14:10   Talking Pictures            The Winslow Boy (1948)

Anthony Asquith’s original film version of Terence Rattigan’s play, which is based on a real incident. A boy, Ronnie Winslow, is expelled from a naval academy after being accused of petty theft. His banker father Arthur (Cedric Hardwicke) cannot accept this outcome, as he believes his son’s protestations of innocence, so he takes the matter to court. He employs prominent lawyer Sir Robert Morton (Robert Donat) to fight the case, which at one point is raised in the House of Commons. The rest of the family, including his sister Catherine (Margaret Leighton) and brother Dickie (Jack Watling), make considerable sacrifices to support Ronnie. It’s an absorbing exploration of class, justice and loyalty. David Mamet remade it in 1997 with Nigel Hawthorne, Jeremy Northam and Rebecca Pidgeon. Neil North, who was Ronnie in the original version, also appeared in the remake. (JR)

22:40   BBC1                              Sliding Doors (1998)
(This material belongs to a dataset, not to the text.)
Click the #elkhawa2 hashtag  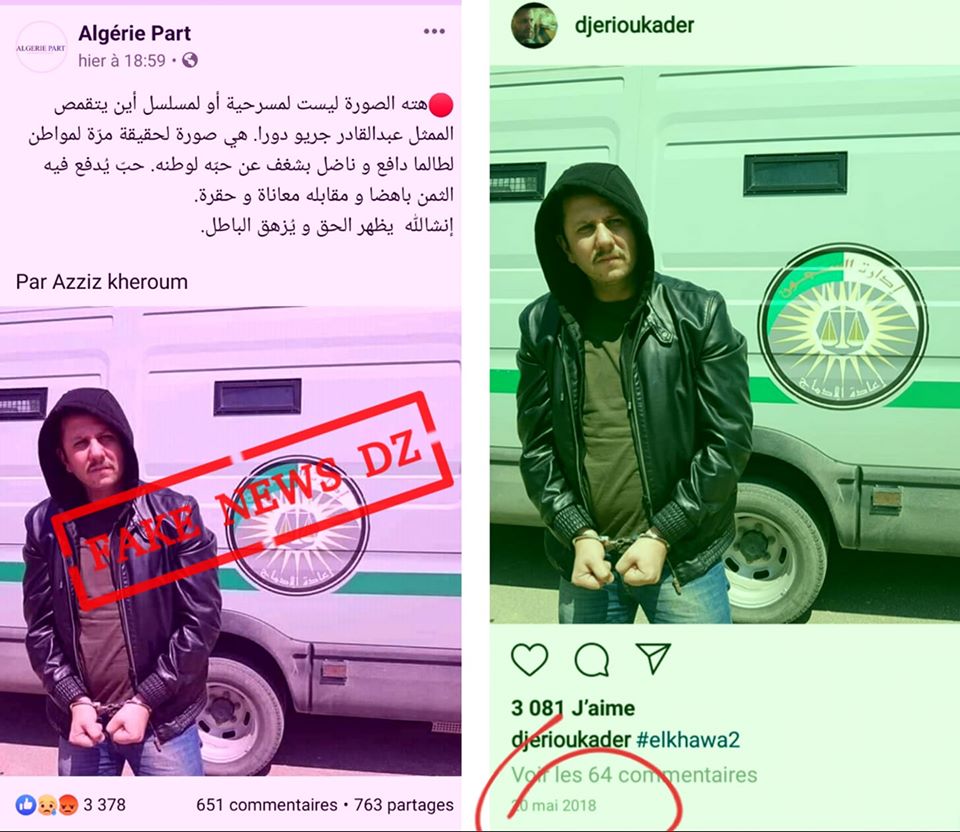688,740
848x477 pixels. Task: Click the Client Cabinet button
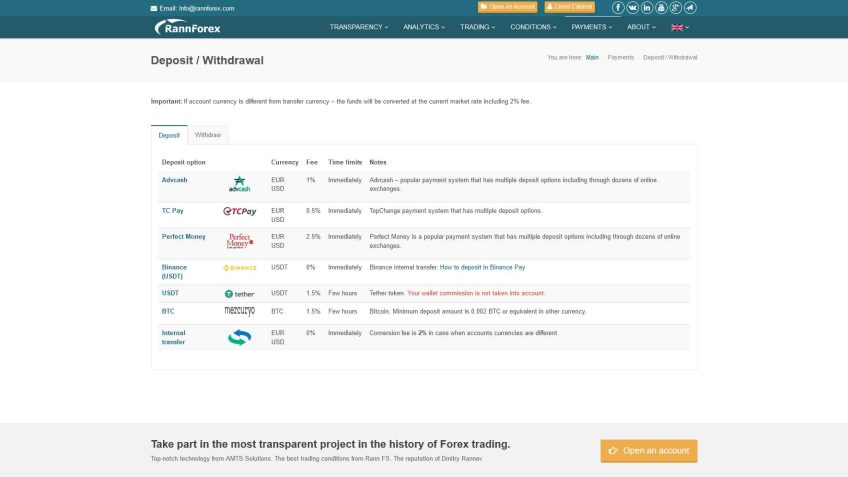coord(569,7)
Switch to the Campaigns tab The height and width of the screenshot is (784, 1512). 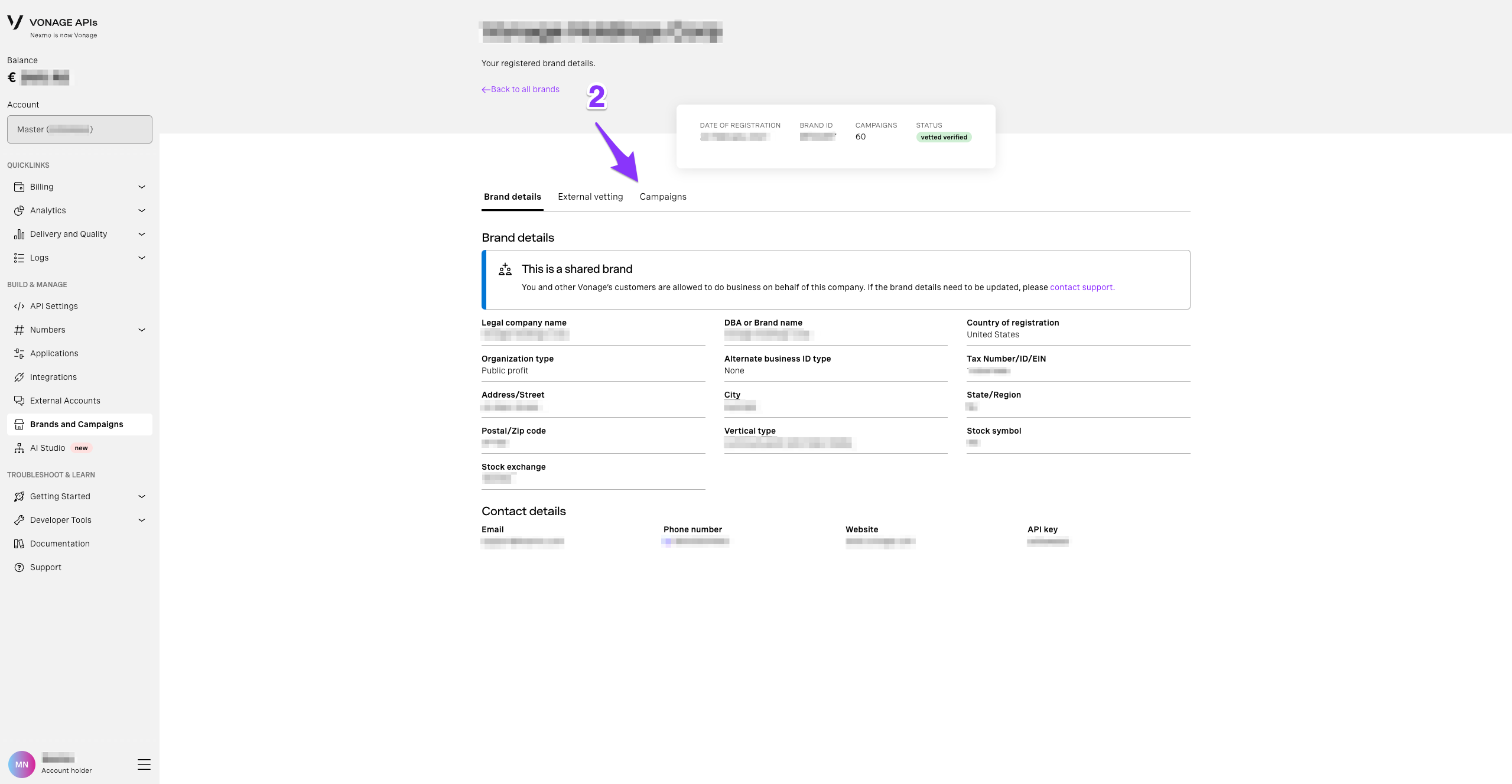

This Peter Howitt-directed romcom drama gave us a phrase for a moment where things can go one way or the other, symbolised by the sliding doors of a tube train. Gwyneth Paltrow plays two incarnations of her character Helen, who has a dodgy boyfriend, Gerry (John Lynch). In one telling of the story, she misses her train, but in the version where she catches it she also meets James (John Hannah), a decent chap. They gradually get to know each other in posh riverside London and there are frequent references to lines from Monty Python, which are a bit irritating. Maybe that’s what twentysomethings did then. Paltrow is great as Helen, and much better as an actress than as a retailer of unusual merchandise, and the relationship between the two leads is genuinely touching. Howitt went on to direct Johnny English, about which the less said the better.  (JR)

23:05   Film4                              Midnight Run (1988)

Martin Brest (Beverley Hills Cop, Scent of a Woman) directs Robert De Niro, who is in prime comic form as bounty hunter Jack Walsh, who goes to pick up mob accountant Jonathan ‘The Duke’ Mardukis (the excellent Charles Grodin), who has lots of enemies. Mardukis does not make things easy. It’s a buddy-cum-road movie as the two make their way to LA by various means, and the on-screen chemistry is great. Yaphet Kotto is the endlessly-frustrated Special Agent Moseley, also on Mardukis’s trail. Money is at the core of it, as with so many Hollywood films, but there is also heart and much to enjoy. (JR)

One thought on “Freeview films from 20 August 2022

  1. Some of us even caught the courtroom drama you mention with the incomparable Marlene and long suffering Miss Plimsoll. Its a delight!